* **DATASET ROWS**
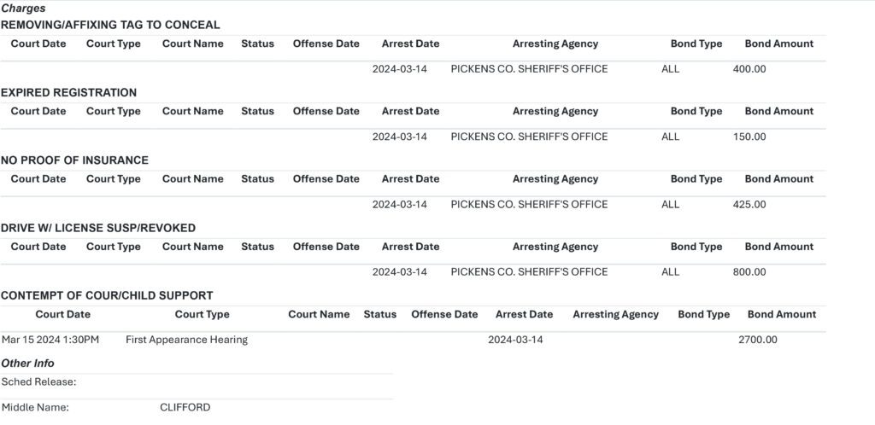Click the 425.00 bond amount
875x425 pixels.
[749, 205]
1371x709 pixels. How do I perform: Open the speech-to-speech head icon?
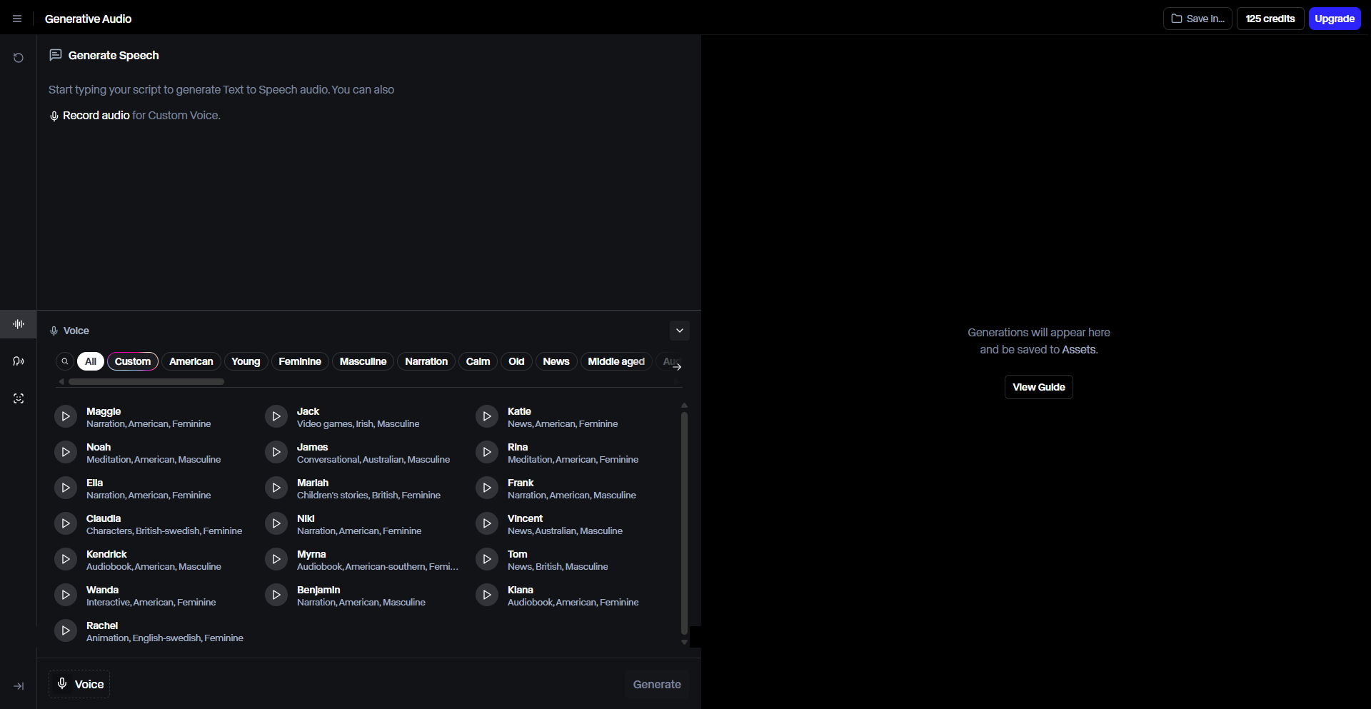click(19, 361)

* **EXERCISE AIM**
Transcribe every line of the data above word for word, leaving out the pictures.

* **PROBLEM SOLUTION**
Click the 425.00 bond amount
875x425 pixels.
[749, 205]
1371x709 pixels. How do I perform: Open the speech-to-speech head icon?
click(19, 361)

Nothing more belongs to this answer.